▸ **Extract provided**:

Consideration is a benefit which must be bargained for between the parties? Analyze the concept of consideration in detail
Introduction
An agreement enforceable by law is a contract. It signifies that in a contract there must be an agreement and it must be enforceable by Law. According to Salmond ‘A contract is an agreement creating and defining obligation between the parties is a contract.
All agreements are contracts if they are made by the free consent of parties competent to contract, for a lawful consideration and with a lawful object.[1]Some contract essential elements are Offer and acceptance, Intention to create legal relation, Lawful consideration, Lawful object, Capacity to contract, Free consent, Certainty, Possibility of performance, Written and Registered. So that Consideration is one of the most important elements of a valid contract.
Consideration may be defined as the price by one party for the promise of the other. An agreement is legally enforceable only when each of the parties is to give something and get something. This something given or obtained is the price for the promise and is called consideration. Only those considerations are valid which are lawful. Example- Mr. X agrees to sell his car to Mr. Y for 50,000 tk. Here for Mr. X promise to sell the car, the consideration is 50,000 tk. and for Mr. Y promise to buy the car, the consideration is the car which he shall receive on performance of this contract. This is a valid consideration. Another example Mr. X said that if you will be murdered Mr. Z then wegive you 50000 tk. It is not valid contract. This agreement consideration term is present but it not lawful so it is a void contract.
So that which consideration element is important that’s enforceable by law and this consideration is integral part of the contract.

▸ **What you should do**: Carry on the essay about consideration in contract law, picking up right after its final sentence.

▸ **Dataset entries**:

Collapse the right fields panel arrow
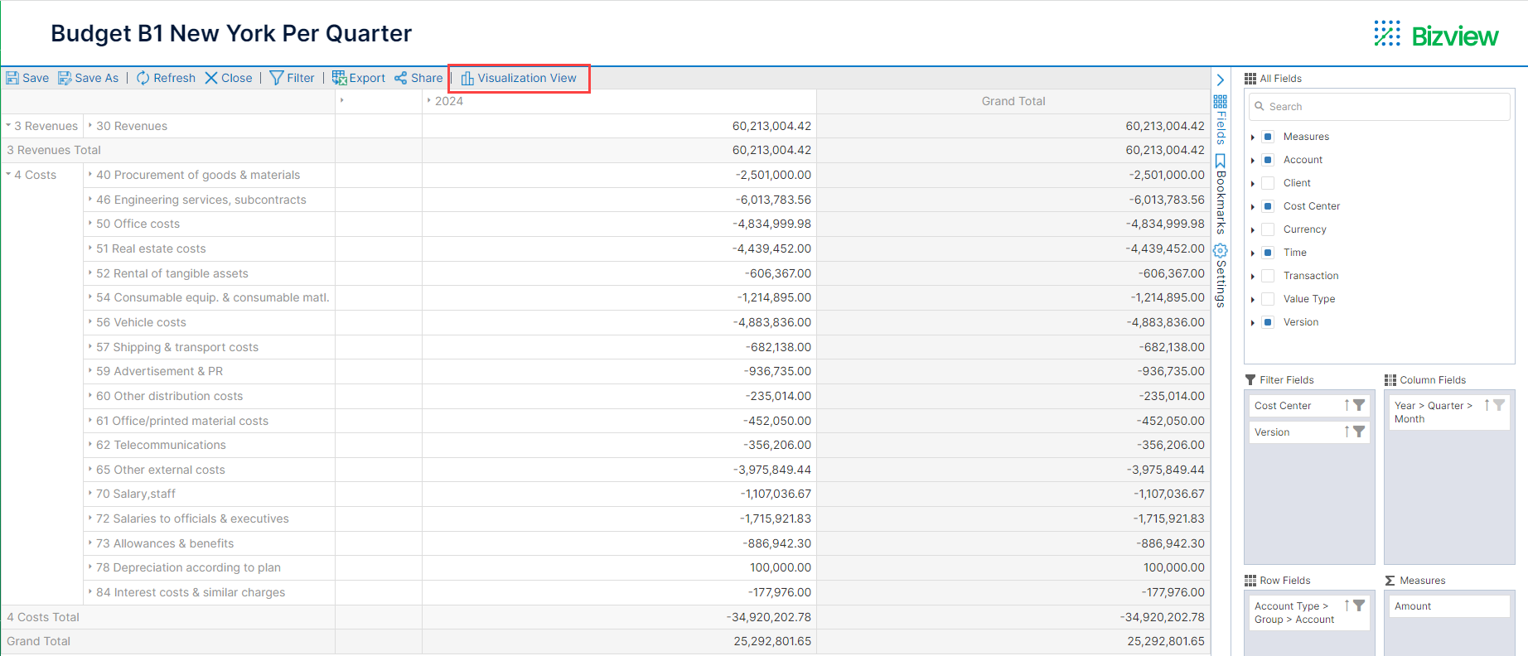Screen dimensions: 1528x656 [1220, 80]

* * *

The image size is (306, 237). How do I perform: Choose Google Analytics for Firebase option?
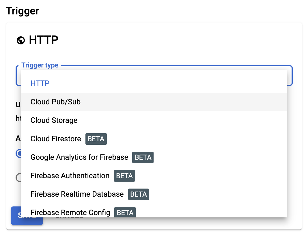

▸ **Output for this exercise**:
Meaning of valuable consideration
Consideration has been defined as the price for which a promise is bought.[2] Consideration itself means ‘some right, interest, profit or benefit accruing to one party or some tolerance, detriment, loss of responsibility given, suffered or undertaken by the other. [3]
Consideration therefore means the element of exchange in a bargain, and in order to satisfy the requirements of English law it must be valuable consideration, i.e. something which is capable of being valued in terms of money or money’s worth, however slight. It may take the form of money, goods, services, a promise to marry, a promise to forbear from suing the promise, etc.
Importance of consideration
The courts will not enforce a simple contract unless it is supported by valuable consideration, which is therefore an essential element in most contracts.
Consideration is considered to be an important element of a valid contract largely for historical reasons. Because contract law was created to protect the rights and interests of parties to commercial transactions (essentially, its purpose is to ensure that people keep their promises). Commercial transactions always involve some exchange, so it just became an underlying assumption that all contracts would involve an exchange.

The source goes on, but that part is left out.